--- Document text ---

**By using the method of Lagrange, we will get:**

**\(\displaystyle y=\lambda x\) ... (1)**

**\(\displaystyle 4x-3y=\lambda y\) ... (2)**

**\(\displaystyle 4=\lambda z\) ... (3)**

**\(\displaystyle 4x^2+y^2+4z^2=24\) ... (4)**

**By substituting (1) in (2), we will get the equation : \(\displaystyle x(-\lambda^2 - 3\lambda + 4)=0\)**

**\(\displaystyle \implies x=0,\lambda=-4,\lambda=1\) ..**

**when x=0 ---> y=0 , substitute this in 4 ---> \(\displaystyle z^2=6 \implies z=\pm \sqrt{6}\)**

**so the first two points are \(\displaystyle (0,0,\sqrt{6})\) and \(\displaystyle (0,0,-\sqrt{6})\)**

**when \(\displaystyle \lambda = 1\) ---> z=4 from (3) ---> y=x from (1) and (2)**

**So when \(\displaystyle \lambda=1\) we have y=x and z=4 , By substituting t****his in (4) :**

**\(\displaystyle 5x^2+64=24 \implies x^2=-8\) which don't have any solutions**

**so when \(\displaystyle \lambda = 1\), we do not have any points.**

**when \(\displaystyle \lambda=-4\) ---> y=-4x from (1) and z=-1 from (3)**

**by substituting this in (4) ---> \(\displaystyle x^2=1 \implies x=\pm 1\)**

**when x=1 --> y=-4 ---> third point is (1,-4,-1)**

**when x=-1 ---> y=4 ---> fourth point is (-1,4,-1)**

**The points are : \(\displaystyle (0,0,\sqrt{6}),(0,0,-\sqrt{6}),(1,-4,-1)\) and \(\displaystyle (-1,4,-1)\)**

**Find the value of the function at these point, biggest --> max, smallest --> min.**

--- Information supplied ---

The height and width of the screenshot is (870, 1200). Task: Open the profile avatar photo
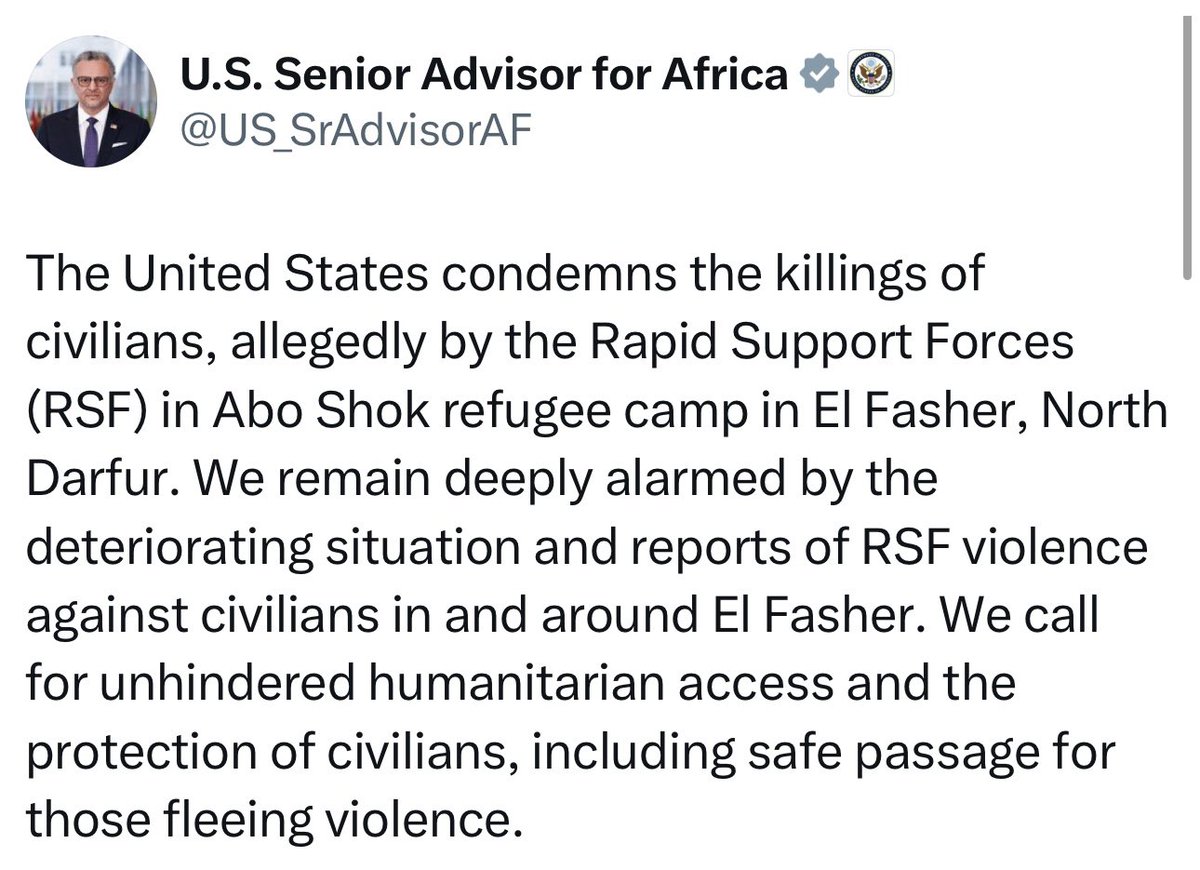pyautogui.click(x=90, y=101)
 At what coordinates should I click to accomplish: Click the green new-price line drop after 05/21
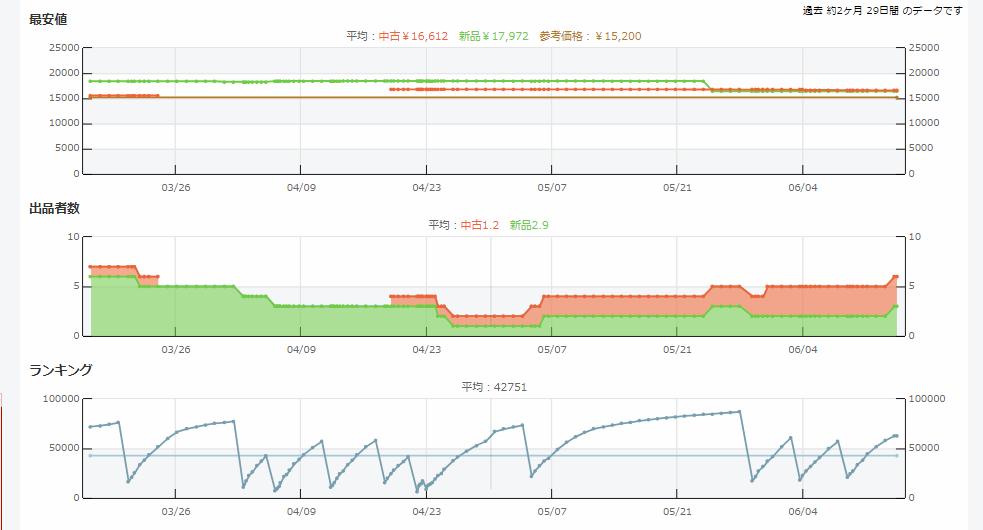tap(707, 86)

---

Written instruction »
List every point that the Lagrange multiplier solution above finds.

Task output »
(0, 0, √6), (0, 0, −√6), (1, −4, −1), (−1, 4, −1)